Law 09-08 relating to the protection of individuals with regard to the processing of personal data defines the obligations to which data controllers are subject. They must ensure that personal data is collected and processed in a fair, legitimate and transparent manner. They must, moreover.
– Respect the purpose of the processing:
Any processing of personal data must have a precise and legitimate purpose which is communicated to the persons concerned when collecting their personal data and to the CNDP when notifying the processing. The change of purpose is subject to prior authorization from the CNDP.
– Respect the principle of proportionality:
The data collected and processed must be necessary, proportional and not excessive with regard to the purpose of the envisaged processing.
– Ensure data quality:
The data controller must ensure that the personal data processed are accurate, reliable, complete and updated.
– Ensure compliance with the data retention period:
Personal data allowing the identification of the persons concerned must be kept for a limited period, not exceeding the period necessary to achieve the purpose of the processing for which they were collected. At the end of this period, the data must be destroyed.
If the data controller plans to retain personal data for statistical or historical purposes, he must request express authorization from the CNDP for this purpose.
-Ensure the exercise of rights by the person concerned:
Law 09-08 provides for a certain number of rights for the benefit of the people concerned.
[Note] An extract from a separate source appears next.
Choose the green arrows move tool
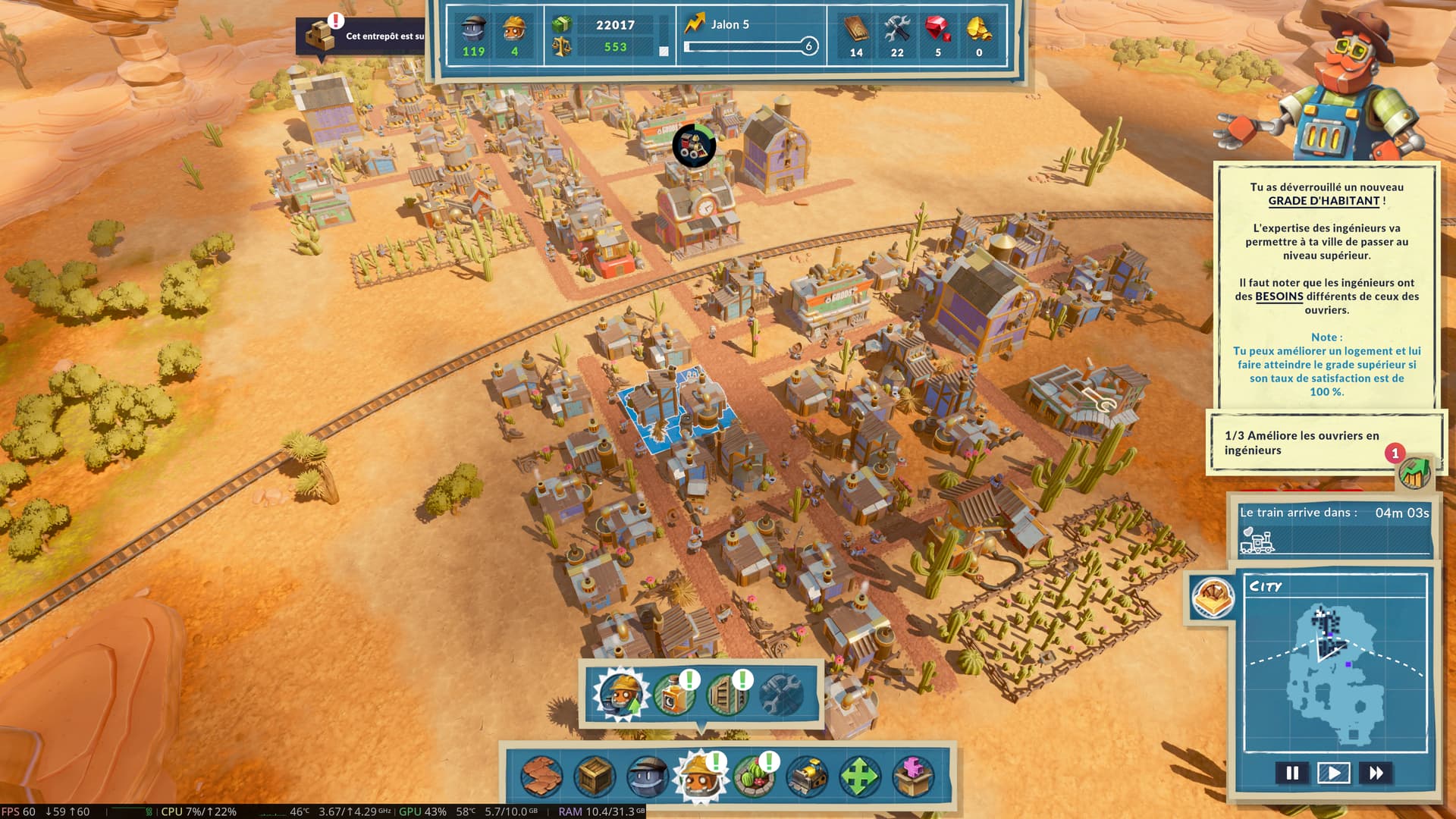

The data controller is required to ensure compliance with these rights, in particular by taking all measures enabling the persons concerned to assert and exercise them where applicable.
– Ensure the security and confidentiality of processing:
It is the responsibility of the data controller to take all necessary precautions to guarantee the integrity and confidentiality of the personal data in his possession with a view to protecting them against destruction or accidental loss and against any form of illicit processing. To this end, He must implement appropriate physical and logical security measures and take all necessary precautions to prevent data from being distorted, damaged, or communicated to unauthorized third parties. The data controller must ensure, through contracts and audits, that its subcontractors and third parties to whom it communicates personal data comply with all the provisions of Law 09-08.
– Notify the treatments to the CNDP:
Before implementing processing, the data controller must notify the CNDP by completing the appropriate procedure, namely:
1- An authorization request:
a) If the processing uses sensitive data such as racial or ethnic origin, political opinions, religious or philosophical beliefs, trade union membership, genetic or health data, etc.
b) If there is a change of purpose, i.e. personal data is used for purposes other than those for which it was collected.
c) If the data processing relates to offences, convictions or security measures.
d) If the data processing uses the CIN number.
e) If the processing requires the interconnection of files, the purposes of which are different.
2- A prior declaration in other cases.
3- A request for data transfer abroad if personal data will be hosted or transmitted abroad.